Le 20 août dernier, le groupe rentra chez lui, à Kingston, pour livrer sa dernière performance en direct du K‑Rock Arena. Le concert fut mondialement retransmis sur les diverses chaines de CBC/Radio-Canada, une soirée de visionnement s’est tenue au village olympique à Rio, et le premier ministre Justin Trudeau s’est même déplacé à Kingston pour l’occasion. Pendant trois heures, avec trois rappels, le groupe a électrisé tout le pays. Le Canada est fermé, revenez plus tard, pouvait-on lire partout sur les médias sociaux. Gord a livré une performance endiablée. Fidèle à lui-même, il mêla plaisanteries, politique et chanson. Il s’est permis de faire les louanges du premier ministre Trudeau, soulignant son travail avec les communautés autochtones. Il dit aux fans que le groupe ferait semblant de partir, avant de revenir pour une reprise, ce qui fit rire. On pouvait sentir dans l’air un mélange de joie, de gratitude, mais également de tristesse qu’on ne pouvait ignorer.
Gord a salué les fans pour toute l’énergie positive qu’ils lui ont offert durant l’entièreté de la tournée, et de son combat contre la maladie.
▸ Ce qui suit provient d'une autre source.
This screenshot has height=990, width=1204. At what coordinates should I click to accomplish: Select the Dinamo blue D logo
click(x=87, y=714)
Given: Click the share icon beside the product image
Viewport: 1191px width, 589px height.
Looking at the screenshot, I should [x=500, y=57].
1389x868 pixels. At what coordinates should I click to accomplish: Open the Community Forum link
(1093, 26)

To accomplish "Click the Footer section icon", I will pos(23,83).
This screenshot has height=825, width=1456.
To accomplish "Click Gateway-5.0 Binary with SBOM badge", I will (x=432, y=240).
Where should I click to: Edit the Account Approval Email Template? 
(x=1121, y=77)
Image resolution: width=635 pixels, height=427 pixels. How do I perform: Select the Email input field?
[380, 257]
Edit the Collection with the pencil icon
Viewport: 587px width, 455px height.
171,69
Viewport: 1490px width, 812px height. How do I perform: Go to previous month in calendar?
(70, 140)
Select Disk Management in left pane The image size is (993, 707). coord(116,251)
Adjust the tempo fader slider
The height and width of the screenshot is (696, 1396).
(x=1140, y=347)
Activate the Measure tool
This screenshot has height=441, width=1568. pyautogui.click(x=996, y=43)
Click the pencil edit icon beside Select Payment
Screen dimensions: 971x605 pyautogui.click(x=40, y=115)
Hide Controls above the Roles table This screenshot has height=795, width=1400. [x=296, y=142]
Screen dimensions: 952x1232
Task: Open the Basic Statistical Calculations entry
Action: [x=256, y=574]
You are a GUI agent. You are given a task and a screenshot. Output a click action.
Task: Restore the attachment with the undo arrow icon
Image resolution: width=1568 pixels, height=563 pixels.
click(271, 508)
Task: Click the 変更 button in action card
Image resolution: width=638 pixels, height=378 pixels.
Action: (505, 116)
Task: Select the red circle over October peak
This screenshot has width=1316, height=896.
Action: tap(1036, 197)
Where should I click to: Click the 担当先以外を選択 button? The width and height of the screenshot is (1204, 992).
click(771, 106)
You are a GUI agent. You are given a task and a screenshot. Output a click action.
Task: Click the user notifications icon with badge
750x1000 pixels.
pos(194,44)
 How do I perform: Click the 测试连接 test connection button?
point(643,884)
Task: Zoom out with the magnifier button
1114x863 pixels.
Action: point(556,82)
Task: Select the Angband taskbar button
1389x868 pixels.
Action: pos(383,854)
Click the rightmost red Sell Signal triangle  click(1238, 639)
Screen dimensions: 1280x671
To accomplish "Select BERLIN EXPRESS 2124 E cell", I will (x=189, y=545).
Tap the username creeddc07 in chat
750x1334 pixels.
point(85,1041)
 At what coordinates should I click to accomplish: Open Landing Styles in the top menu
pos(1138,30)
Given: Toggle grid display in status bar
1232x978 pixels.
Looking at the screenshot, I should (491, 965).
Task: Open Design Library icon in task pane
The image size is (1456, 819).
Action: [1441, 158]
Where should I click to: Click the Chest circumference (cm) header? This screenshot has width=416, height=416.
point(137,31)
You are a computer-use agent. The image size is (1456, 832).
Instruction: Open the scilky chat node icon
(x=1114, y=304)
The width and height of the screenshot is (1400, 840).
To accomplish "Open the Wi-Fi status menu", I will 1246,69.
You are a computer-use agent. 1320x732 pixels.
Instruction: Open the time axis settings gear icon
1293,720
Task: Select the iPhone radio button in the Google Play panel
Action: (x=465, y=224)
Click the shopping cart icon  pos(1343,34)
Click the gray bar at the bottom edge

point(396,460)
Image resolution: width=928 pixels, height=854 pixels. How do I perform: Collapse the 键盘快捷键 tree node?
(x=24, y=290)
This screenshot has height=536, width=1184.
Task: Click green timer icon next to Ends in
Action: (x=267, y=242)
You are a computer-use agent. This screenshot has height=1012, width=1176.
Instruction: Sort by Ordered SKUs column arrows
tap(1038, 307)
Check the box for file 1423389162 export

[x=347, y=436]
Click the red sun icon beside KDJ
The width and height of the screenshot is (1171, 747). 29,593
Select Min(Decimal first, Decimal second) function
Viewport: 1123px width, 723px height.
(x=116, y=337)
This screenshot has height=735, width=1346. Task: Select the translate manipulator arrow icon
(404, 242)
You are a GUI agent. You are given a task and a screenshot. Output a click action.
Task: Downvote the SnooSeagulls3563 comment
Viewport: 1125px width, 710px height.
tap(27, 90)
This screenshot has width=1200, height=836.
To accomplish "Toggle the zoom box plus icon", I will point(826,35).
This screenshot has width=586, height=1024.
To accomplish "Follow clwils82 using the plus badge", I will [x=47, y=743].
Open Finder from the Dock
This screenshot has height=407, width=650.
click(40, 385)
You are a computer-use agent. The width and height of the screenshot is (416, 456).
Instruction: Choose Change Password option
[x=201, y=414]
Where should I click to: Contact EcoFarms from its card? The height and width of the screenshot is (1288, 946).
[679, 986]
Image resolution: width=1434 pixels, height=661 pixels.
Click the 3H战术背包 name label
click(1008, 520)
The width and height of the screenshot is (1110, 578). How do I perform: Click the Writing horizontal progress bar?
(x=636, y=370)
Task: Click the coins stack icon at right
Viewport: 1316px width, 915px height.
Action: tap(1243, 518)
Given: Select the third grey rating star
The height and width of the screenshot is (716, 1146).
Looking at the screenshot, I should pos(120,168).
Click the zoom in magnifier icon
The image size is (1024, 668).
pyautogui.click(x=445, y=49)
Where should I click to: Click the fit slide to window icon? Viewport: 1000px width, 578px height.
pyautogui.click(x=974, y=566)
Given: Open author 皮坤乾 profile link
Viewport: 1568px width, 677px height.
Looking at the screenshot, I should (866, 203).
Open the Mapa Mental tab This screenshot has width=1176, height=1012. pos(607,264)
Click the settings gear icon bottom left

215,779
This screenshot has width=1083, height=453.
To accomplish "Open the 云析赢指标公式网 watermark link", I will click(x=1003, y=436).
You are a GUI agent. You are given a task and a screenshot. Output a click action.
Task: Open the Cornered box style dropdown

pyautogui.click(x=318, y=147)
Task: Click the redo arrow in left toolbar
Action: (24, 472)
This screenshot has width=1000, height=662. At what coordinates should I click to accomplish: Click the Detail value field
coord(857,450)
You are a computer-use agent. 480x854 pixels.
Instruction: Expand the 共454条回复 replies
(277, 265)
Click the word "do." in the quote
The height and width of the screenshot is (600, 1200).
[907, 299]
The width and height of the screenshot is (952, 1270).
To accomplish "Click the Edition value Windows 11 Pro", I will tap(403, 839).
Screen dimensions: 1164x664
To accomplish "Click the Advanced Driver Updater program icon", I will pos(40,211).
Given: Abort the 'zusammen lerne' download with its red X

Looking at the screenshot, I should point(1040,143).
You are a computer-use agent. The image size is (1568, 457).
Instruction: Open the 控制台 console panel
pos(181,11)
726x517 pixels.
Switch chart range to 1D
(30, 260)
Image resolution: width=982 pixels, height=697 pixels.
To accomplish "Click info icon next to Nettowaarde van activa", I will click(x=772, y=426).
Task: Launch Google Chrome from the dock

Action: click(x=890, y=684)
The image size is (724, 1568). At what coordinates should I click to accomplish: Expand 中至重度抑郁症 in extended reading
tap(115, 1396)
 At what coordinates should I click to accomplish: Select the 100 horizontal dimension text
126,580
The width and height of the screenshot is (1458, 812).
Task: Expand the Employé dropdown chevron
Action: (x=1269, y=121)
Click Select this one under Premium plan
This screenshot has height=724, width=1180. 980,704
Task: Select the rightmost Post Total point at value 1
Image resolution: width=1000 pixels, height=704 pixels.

Contrairement à des groupes classiques tels que Rush, ou alors des plus récents artistes comme Arcade Fire, les Hip n’ont jamais été compris par le public américain. En 30 ans de carrière, ils sont restés strictement canadiens. Le nom de ce groupe, choisi plus de 30 ans avant l’annonce, n’a jamais été aussi pertinent qu’il ne l’est en ce moment. Pendant plus de trois décennies, le groupe a été d’avant-garde, moderne, d’actualité. Jusqu’à ce que l’on annonce une fin tragique à cette aventure. Après les Michael Jackson, David Bowie et Prince, voici un autre monument qui nous quitte, mais ce départ fait encore plus mal, car il est nôtre. Ils auront été Tragically Hip, et ce, jusqu’à la fin. On s’en souviendra encore longtemps.